3.3 Reproducibility

Prioritizing reproducibility when writing code code not only fosters collaboration with others during a project, but also makes it easier for users in the future (including yourself!) to make changes and rerun analyses as new data become available. Some useful tools and practices include:

  • Commenting code: Adding brief but detailed comments to your scripts that document what your code does and how it works will help others understand and use your scripts. At the top of your scripts, describe the purpose of the code as well as its necessary inputs, required packages, and outputs.
  • File paths: Avoid writing file paths that only work on your computer. Where possible, use relative file paths instead of absolute files paths so your code can be run by different users or operating systems. For R users, using R Projects and/or the here package are great ways to help implement this practice.
  • Functions: If you find yourself copying and pasting similar blocks of code over and over to repeat tasks, turn it into a function!
  • R Markdown: R users can take advantage of R Markdown for a coding format that seamlessly integrates sections of text alongside code chunks. R Markdown also enables you to transform your code and text into report-friendly formats such as PDFs or Word documents.
  • Git and GitHub: As described above, Git tracks changes to files line-by-line in commits that are attributable to each team member working on the project. GitHub then compiles the history of any Git-tracked file online, and synchronizes the work of all collaborators in a central repository. Using Git and GitHub allow multiple people to code collaboratively, examine changes as they occur, and restore prior versions of files if necessary.

We also recommend managing package dependencies and creating a reproducible coding pipeline. These two aspects are discussed in more detail below.

3.3.1 Package management

A key aspect of reproducibility is package dependency management. For example, your code may run perfectly when using an old version of a particular package, but might fail when using the latest version of that package. In this case, even if someone has the exact code you used, it would fail to run on their machine if they are using the latest version of that package. It is therefore important that along with providing the code you use, you should also somehow provide the packages and package versions you use.

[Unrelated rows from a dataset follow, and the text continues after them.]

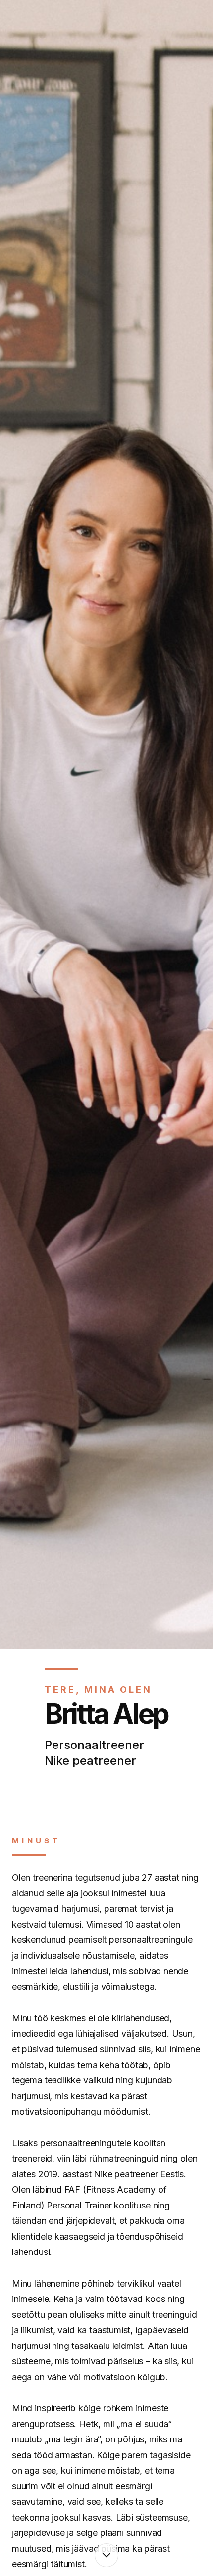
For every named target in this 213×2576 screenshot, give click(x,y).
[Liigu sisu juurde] (106, 2555)
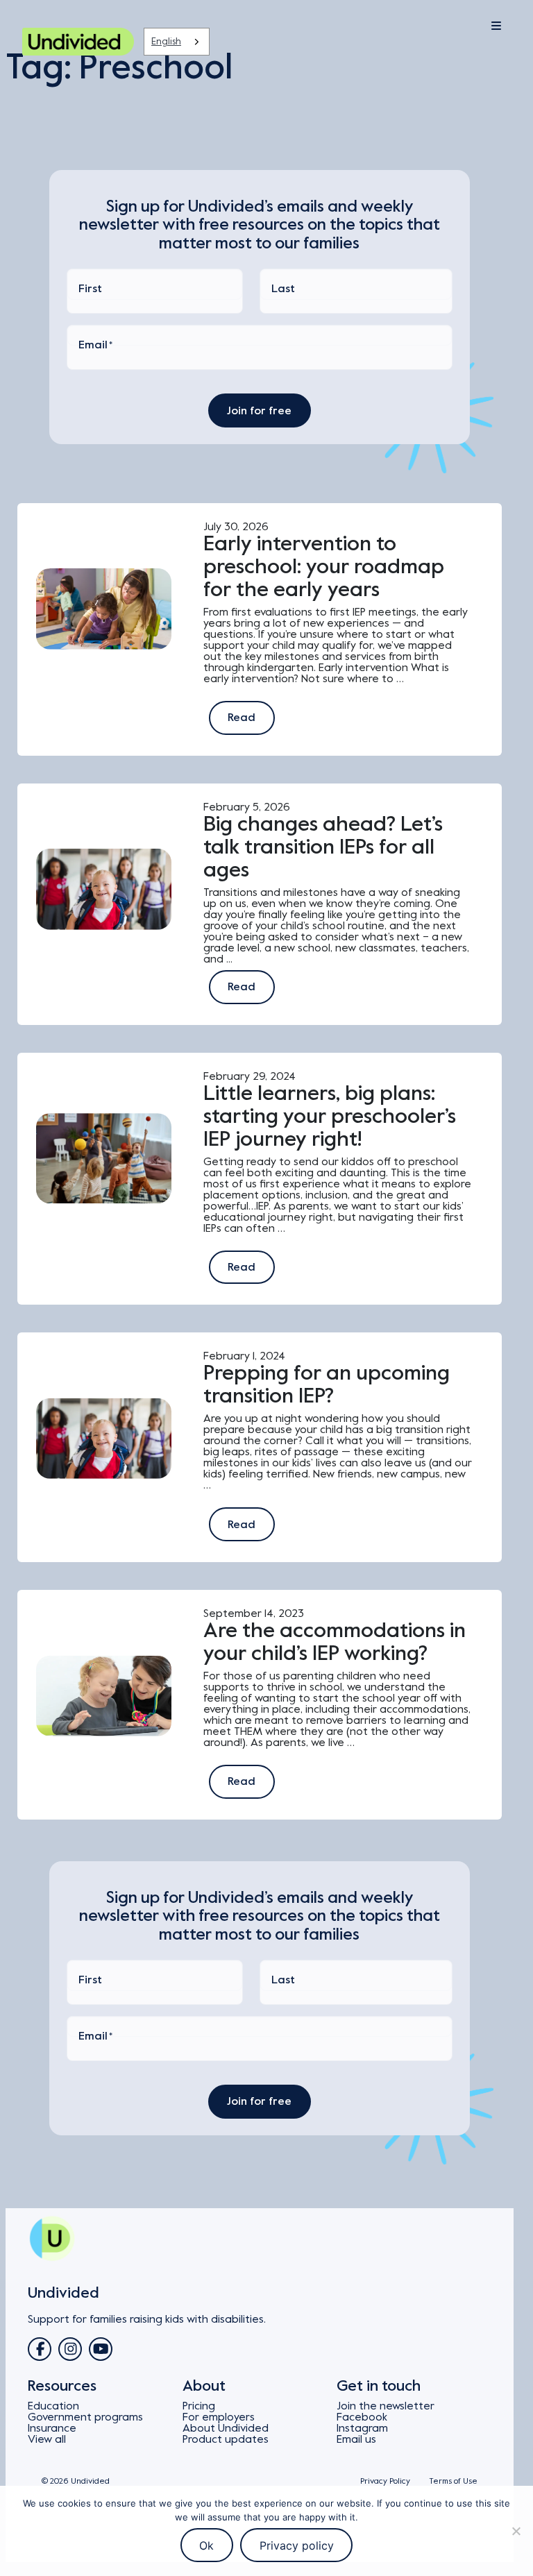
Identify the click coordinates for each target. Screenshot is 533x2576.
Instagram (362, 2428)
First (90, 288)
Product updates (226, 2439)
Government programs (85, 2417)
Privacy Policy (385, 2481)
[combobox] (177, 42)
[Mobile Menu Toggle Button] (461, 26)
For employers (219, 2417)
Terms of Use (453, 2481)
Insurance (52, 2428)
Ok (206, 2545)
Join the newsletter (385, 2406)
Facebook (362, 2417)
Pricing (199, 2406)
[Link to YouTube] (100, 2349)
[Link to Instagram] (70, 2349)
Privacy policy (297, 2545)
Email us (356, 2439)
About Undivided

If using R, we recommend using renv package for managing package dependencies. renv was developed by the R Studio (now Posit) team. It is used at the project-level, and can thus be included as part of your GitHub respotitory. To set up your project to use renv, first initialize it by running renv::init(). You will then be able “snapshot” the packages and package version you are using in a project (by running renv::snapshot), and save that snapshot so that yourself or others can “restore” to that snapshot and use the exact same packages and package versions (by running renv::restore). This will ensure that your code will run on other machines, even if new versions of packages come out that are not backwards compatible.

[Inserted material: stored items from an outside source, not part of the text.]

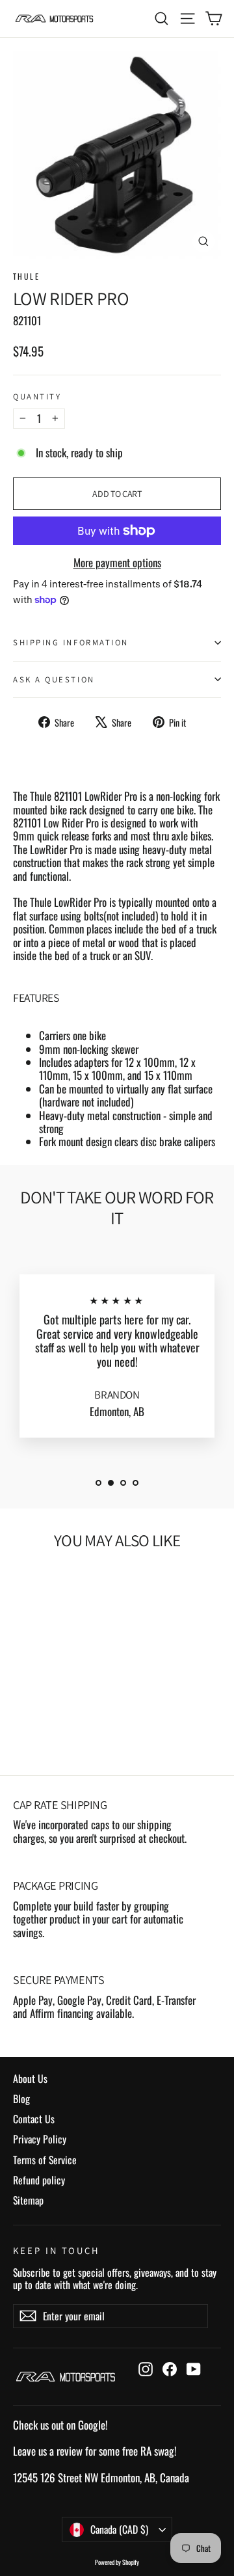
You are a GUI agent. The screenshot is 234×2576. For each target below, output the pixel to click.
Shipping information (71, 642)
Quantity (37, 396)
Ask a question (54, 679)
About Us (30, 2078)
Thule (26, 276)
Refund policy (39, 2180)
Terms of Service (45, 2159)
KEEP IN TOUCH (56, 2250)
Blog (21, 2098)
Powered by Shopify (117, 2562)
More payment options (117, 562)
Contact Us (34, 2119)
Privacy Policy (39, 2139)
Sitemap (28, 2200)
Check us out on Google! (60, 2425)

We also recommend you set up R Studio to use the Posit Public Package Manager instead of the default option of CRAN. The Posit Public Pckage Manager hosts binaries of all of the latest and older historic package versions, which means that renv will always be able to find the correct package version, and should be able to install it more quickly than needing to install it from source which may be required by CRAN. See this link for instructions, and this link for why this is important.

3.3.2 Coding pipelines

Often, a project contains multiple script files that are each run separately, but which produce or use interconnected inputs and outputs through a coding pipeline. They must therefore be run in the correct order, and any time a change is made to an upstream script or file, all downstream scripts may need to be run for their outputs to stay up-to-date. This presents a challenge to reproducibility, and also a challenge to anyone trying to work with or review complicated coding pipelines. Additionally, not knowing which files and scripts are up-to-date could mean that long-running operations are re-run unnecessarily.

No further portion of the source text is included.